== Dataset excerpts

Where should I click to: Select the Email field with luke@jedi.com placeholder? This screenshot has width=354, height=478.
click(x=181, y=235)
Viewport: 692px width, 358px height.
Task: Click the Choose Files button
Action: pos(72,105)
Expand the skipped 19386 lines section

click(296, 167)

====

Your task:
Print every entry exactly as it appears.

Solved exercise:
Where should I click to: Select the Email field with luke@jedi.com placeholder? This screenshot has width=354, height=478.
click(x=181, y=235)
Viewport: 692px width, 358px height.
Task: Click the Choose Files button
Action: pos(72,105)
Expand the skipped 19386 lines section

click(296, 167)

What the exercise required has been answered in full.